Update the records by changing each "three-dot menu" to "overflow menu" and leave everything else as it is. Omit the pictures from your answer.

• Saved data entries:
------------------------------------------------------------------------
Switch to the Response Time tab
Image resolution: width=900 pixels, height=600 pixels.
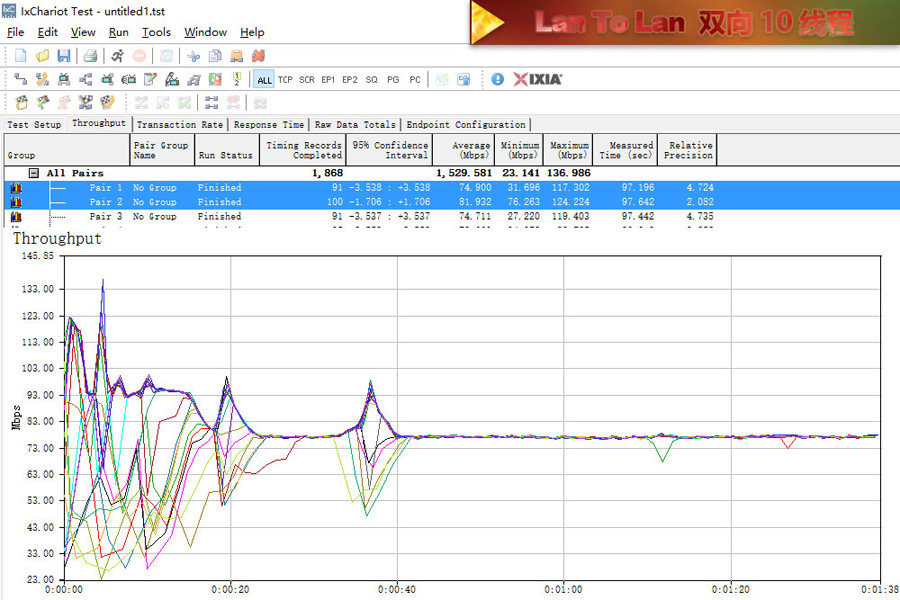[269, 125]
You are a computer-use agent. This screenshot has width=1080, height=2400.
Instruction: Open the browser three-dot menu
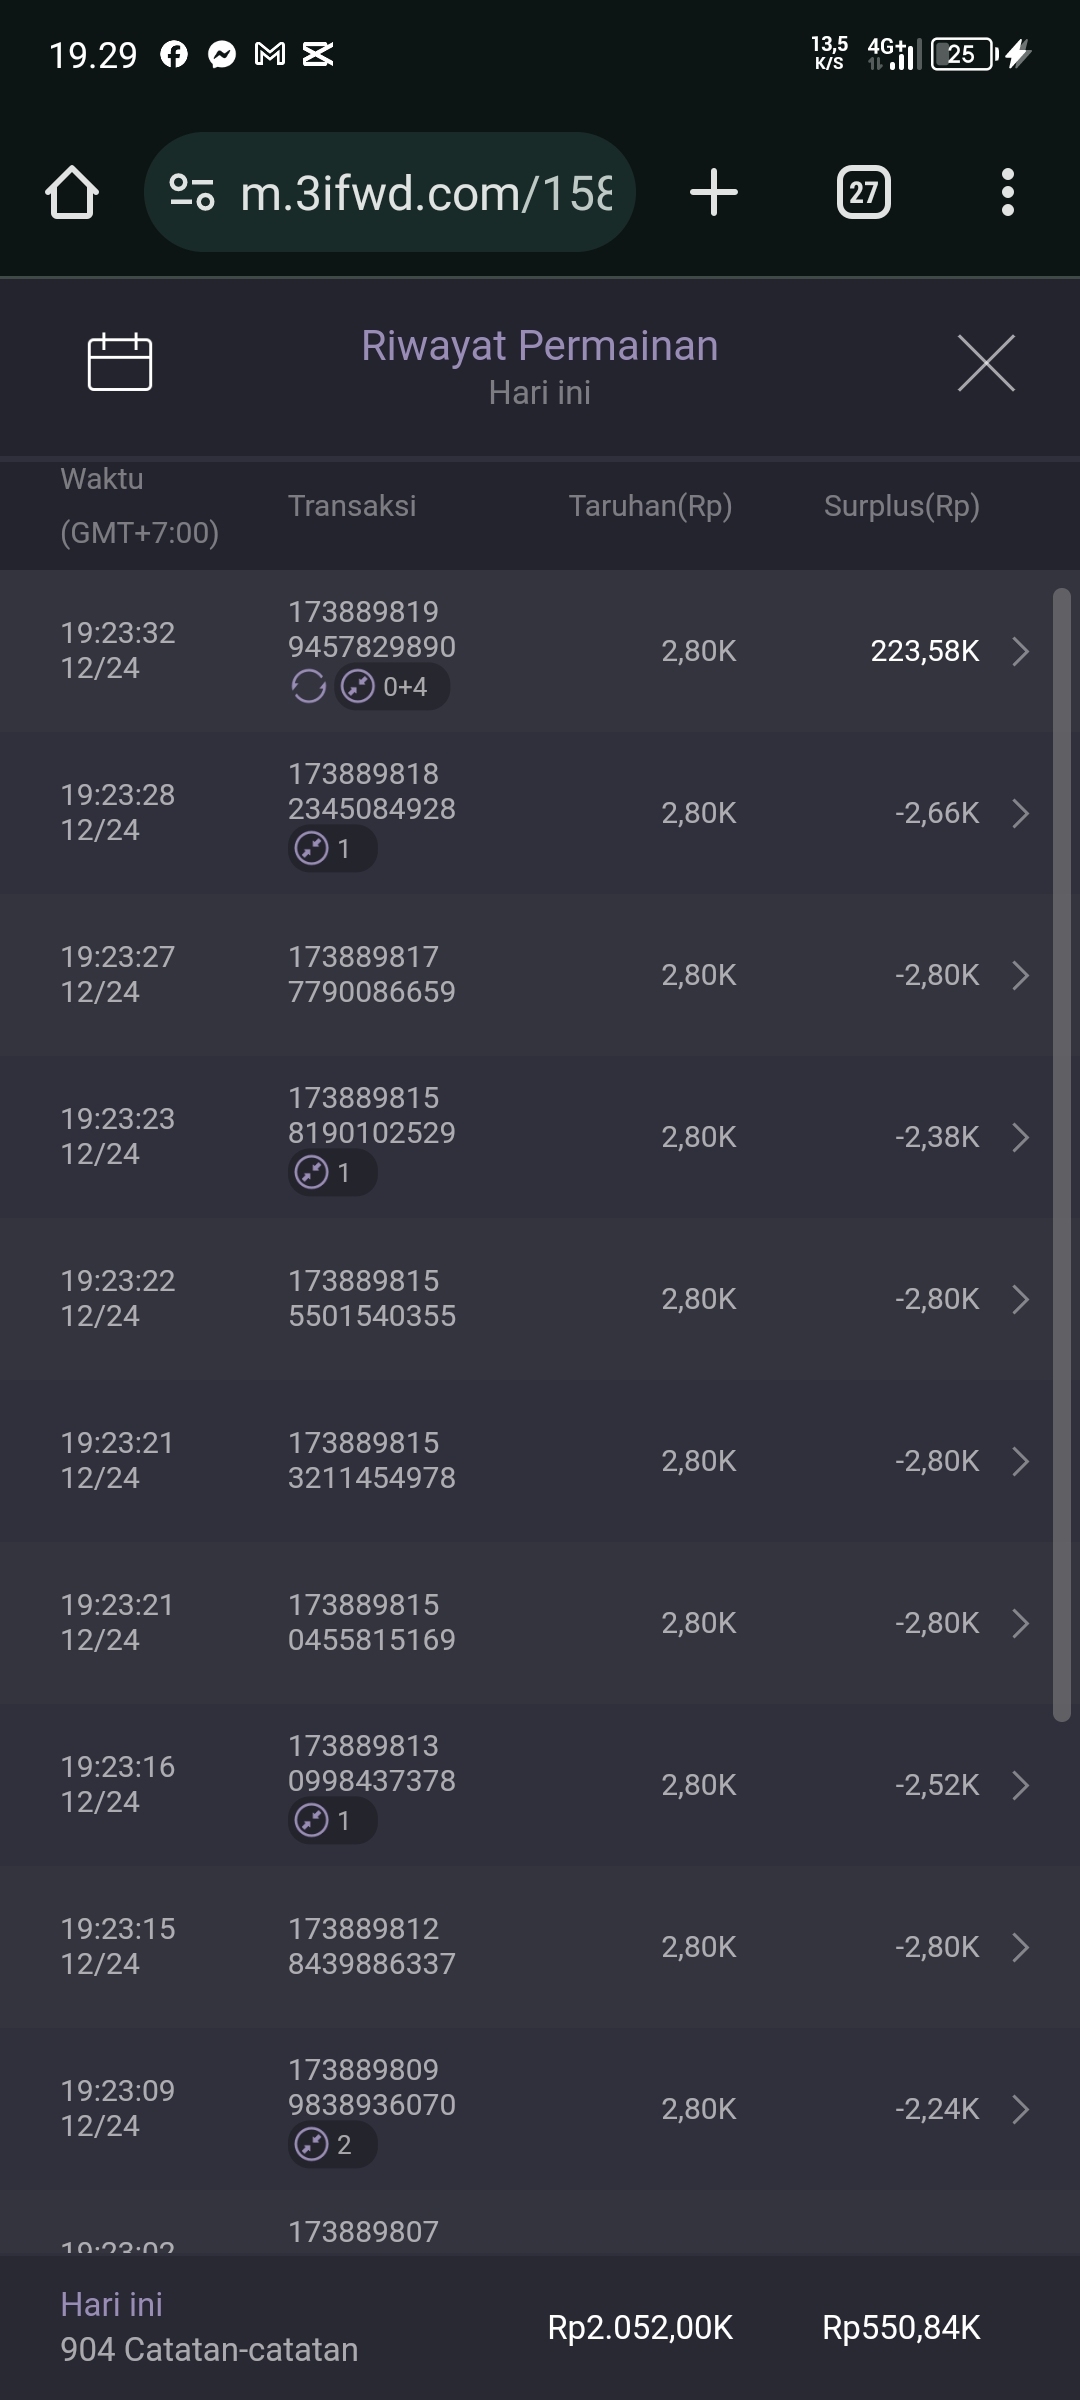(1007, 192)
------------------------------------------------------------------------
• WRITTEN RESPONSE:
Switch to the Response Time tab
Image resolution: width=900 pixels, height=600 pixels.
[269, 125]
You are a computer-use agent. This screenshot has width=1080, height=2400.
Instruction: Open the browser overflow menu
(1007, 192)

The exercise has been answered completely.